**Exercise instructions**: Reproduce each of the data items below verbatim.

[Data items]

[BEGIN]

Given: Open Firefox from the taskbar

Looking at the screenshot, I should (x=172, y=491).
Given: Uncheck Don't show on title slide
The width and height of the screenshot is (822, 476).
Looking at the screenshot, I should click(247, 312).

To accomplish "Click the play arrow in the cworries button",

[END]

**Reply to the task**:
Given: Open Firefox from the taskbar

Looking at the screenshot, I should (x=172, y=491).
Given: Uncheck Don't show on title slide
The width and height of the screenshot is (822, 476).
Looking at the screenshot, I should click(247, 312).

To accomplish "Click the play arrow in the cworries button",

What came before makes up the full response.